The records:
------

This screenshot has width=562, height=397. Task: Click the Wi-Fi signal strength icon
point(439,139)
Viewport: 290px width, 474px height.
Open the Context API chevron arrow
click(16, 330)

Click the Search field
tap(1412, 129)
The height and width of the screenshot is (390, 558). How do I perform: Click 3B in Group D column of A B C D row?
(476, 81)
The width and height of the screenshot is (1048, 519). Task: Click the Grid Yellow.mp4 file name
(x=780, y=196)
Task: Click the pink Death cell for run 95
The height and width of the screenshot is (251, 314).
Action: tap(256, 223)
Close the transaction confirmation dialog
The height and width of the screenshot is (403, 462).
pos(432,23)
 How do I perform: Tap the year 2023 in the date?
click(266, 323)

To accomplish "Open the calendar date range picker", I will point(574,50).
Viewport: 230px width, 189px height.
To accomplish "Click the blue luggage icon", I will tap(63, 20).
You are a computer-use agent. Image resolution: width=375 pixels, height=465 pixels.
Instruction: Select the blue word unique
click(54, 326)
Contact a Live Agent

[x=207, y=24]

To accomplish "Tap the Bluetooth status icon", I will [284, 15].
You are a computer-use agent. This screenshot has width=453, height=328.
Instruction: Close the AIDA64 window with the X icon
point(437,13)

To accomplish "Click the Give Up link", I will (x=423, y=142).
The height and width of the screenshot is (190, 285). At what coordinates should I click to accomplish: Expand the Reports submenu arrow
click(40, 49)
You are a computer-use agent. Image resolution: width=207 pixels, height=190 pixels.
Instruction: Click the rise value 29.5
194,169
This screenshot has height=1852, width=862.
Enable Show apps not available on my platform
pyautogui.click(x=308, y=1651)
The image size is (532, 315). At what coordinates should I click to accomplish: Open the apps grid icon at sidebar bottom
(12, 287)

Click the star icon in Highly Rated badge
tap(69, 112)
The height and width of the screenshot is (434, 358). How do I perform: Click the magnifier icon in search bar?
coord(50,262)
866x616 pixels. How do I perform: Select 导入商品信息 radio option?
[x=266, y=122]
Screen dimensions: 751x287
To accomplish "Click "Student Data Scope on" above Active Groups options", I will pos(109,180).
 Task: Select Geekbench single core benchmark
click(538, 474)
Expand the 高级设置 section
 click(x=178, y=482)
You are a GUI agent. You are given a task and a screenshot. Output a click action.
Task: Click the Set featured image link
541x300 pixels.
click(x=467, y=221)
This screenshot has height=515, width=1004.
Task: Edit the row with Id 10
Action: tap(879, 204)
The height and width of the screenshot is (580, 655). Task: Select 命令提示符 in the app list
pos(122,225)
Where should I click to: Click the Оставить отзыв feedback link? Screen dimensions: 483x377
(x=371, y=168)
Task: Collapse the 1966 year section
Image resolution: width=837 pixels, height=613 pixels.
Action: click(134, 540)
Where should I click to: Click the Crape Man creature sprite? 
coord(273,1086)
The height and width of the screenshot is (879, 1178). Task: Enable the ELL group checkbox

------

Activity:
Return, exactly as written, only those lines that run from the one with "Task: Select Geekbench single core benchmark" to the last line of the data, both of those lines included.

Answer to this task:
 Task: Select Geekbench single core benchmark
click(538, 474)
Expand the 高级设置 section
 click(x=178, y=482)
You are a GUI agent. You are given a task and a screenshot. Output a click action.
Task: Click the Set featured image link
541x300 pixels.
click(x=467, y=221)
This screenshot has height=515, width=1004.
Task: Edit the row with Id 10
Action: tap(879, 204)
The height and width of the screenshot is (580, 655). Task: Select 命令提示符 in the app list
pos(122,225)
Where should I click to: Click the Оставить отзыв feedback link? Screen dimensions: 483x377
(x=371, y=168)
Task: Collapse the 1966 year section
Image resolution: width=837 pixels, height=613 pixels.
Action: click(134, 540)
Where should I click to: Click the Crape Man creature sprite? 
coord(273,1086)
The height and width of the screenshot is (879, 1178). Task: Enable the ELL group checkbox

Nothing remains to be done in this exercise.